Puppy Microchipping

So . . . what is a microchip?
A Microchip is a small identifying chip that is the size of a grain of rice. This microchip is injected just under skin on the scruff of the neck.  It only takes a minute to have your dog permanently identified and is much like giving your puppy a vaccination. Should your puppy end up in a shelter, dog pound or vet's office, they will scan your dog around the shoulder blades to see if he or she has a microchip.

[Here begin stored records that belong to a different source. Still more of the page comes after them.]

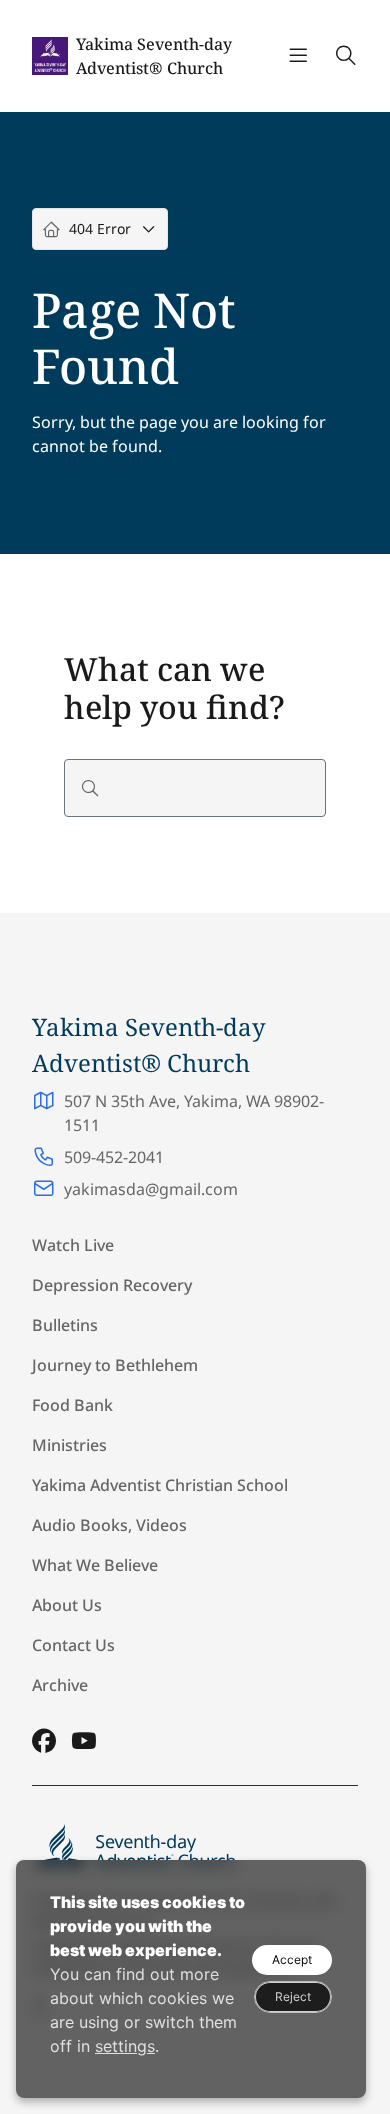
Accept (292, 1959)
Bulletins (65, 1325)
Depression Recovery (112, 1285)
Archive (60, 1685)
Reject (293, 1996)
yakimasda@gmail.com (151, 1189)
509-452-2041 (114, 1157)
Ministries (69, 1445)
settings (125, 2046)
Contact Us (73, 1645)
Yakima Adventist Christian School (160, 1485)
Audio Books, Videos (109, 1525)
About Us (67, 1605)
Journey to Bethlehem (115, 1365)
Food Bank (72, 1405)
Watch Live (73, 1245)
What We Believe (95, 1565)
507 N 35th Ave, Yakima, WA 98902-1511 (194, 1113)
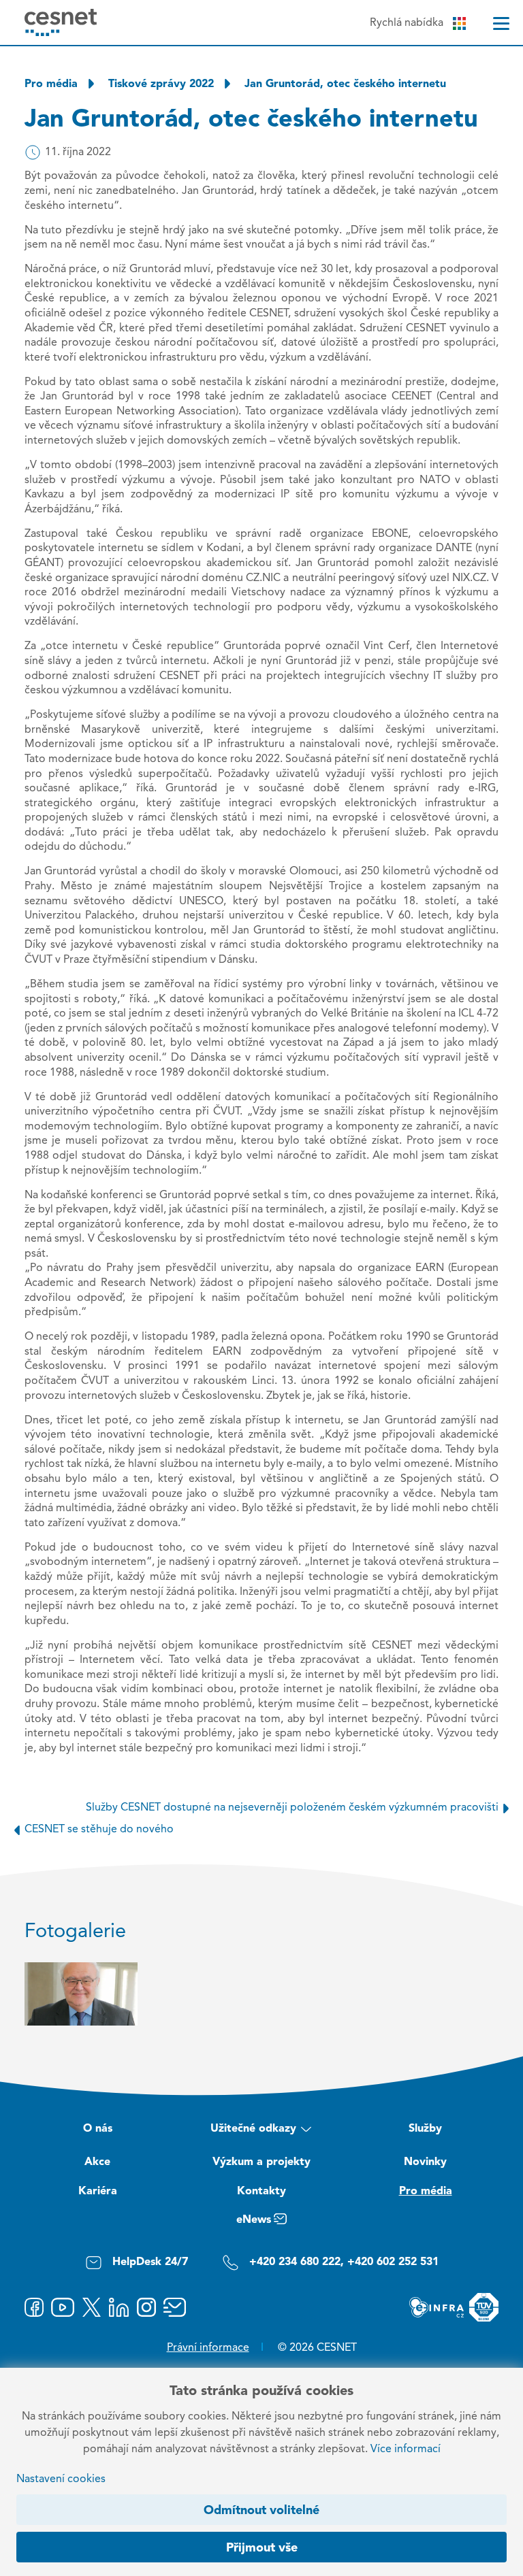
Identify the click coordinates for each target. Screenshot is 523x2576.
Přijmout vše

MICROCHIP FREQUENTLY ASKED QUESTIONS

Q:

What is a microchip?

A:

The microchip is a tiny computer chip, approximately the size of a grain of rice, that has an identification number programmed into it. The chip is encased in a smooth, strong biocompatible glass and is small enough to fit into a hypodermic needle. Once an animal is injected with a chip, it can be identified throughout its life with this one of a kind number. The identification cannot be lost or altered.

Q:

What is the benefit of microchipping my dog?

A:

Microchips are permanent identifications that cannot be lost, altered or destroyed. Pet owners have been reunited with their lost, chipped pets that have been missing for years or that have traveled thousands of miles.

Q:

How does microchip identification work?

A:

A special scanner is used to send a radio signal to the chip to read the chip's unique identification number. The animal feels nothing when the scanner is placed over it. The number is displayed on the scanner, and the person reading the scanner can contact a national microchip registry to find out who the dog belongs to.

Q:

How is the microchip implanted?

A:

Microchips are implanted with a needle. They are injected beneath the skin in the area between the dog's shoulder blades. Microchips cannot be felt or seen.

Q:

How early can puppies be injected with a microchip?

A:

Puppies can have the chip injected between the ages of six and eight weeks of age. Of course, the injection can also be done at any time after that.

Q:

How long does the microchip last?

A:

The microchip has no power supply, battery, or moving parts. It is designed with an operating life of over 25 years and is guaranteed for the life of the animal. Once injected, the microchip is anchored in place as a thin layer of connective tissue forms around it. The chip requires no care. It does not pass through or out of the body.

Q:

Does the implant of the microchip hurt my dog?

A:

Although the microchip needle is larger than a typical vaccine needle, the general rule is this… animals will react the SAME way to this shot as they do to any other. Animals do not over react to it. Their physical performance is not impaired and there is no scarring. There is no substance that can burn or irritate; the chip is completely biocompatible and non-offensive.

Q:

Does the dog have to be sedated to be implanted with a microchip?

A:

No. Injecting a microchip is just like any other injection or vaccination. Anesthesia is not required or recommended.

Q:

Could an animal be allergic to the microchip?

A:

The microchip is inert, smooth and biocompatible. There is virtually no chance of the body developing an allergy or trying to reject the microchip.

Q:

Can the microchip move around once it is implanted in the body?

A:

When properly implanted, a small layer of connective tissue forms around the microchip, preventing movement or migration of the chip.

Q:

If the animal shelter finds a microchip, how will they know who to call?

A:

Animal shelters are finding chips in more and more animals. They are aware of the national registries and routinely contact them to obtain owner information regarding the animal. The shelter then contacts the dog's owner to advise them their animal has been found.

Q:

I have toy breeds that are tiny, can I still have them implanted?

A:

Absolutely. Puppies can be chipped as early as six weeks. The same sized microchip and needle are used in animals even smaller than puppies and toy breeds, including mice, baby birds, and even fish!

Q:

Does the microchip work like a Low-Jack tracking device?

A:

No. The chip is a “passive” device, meaning it must be read by the scanner. It does not send out signals.

Q:

How do I update information in the registration?

A:

After your pet is chipped, you will be given information regarding how to contact the national registry to update your information. Remember to do this whenever you move or change your address or telephone number.

Q:

Do shelters scan animals for microchips?

A:

Yes, scanning pets for microchips is a standard practice in animal shelters. Shelters have reunited pets that have been lost for years and/or traveled great distances.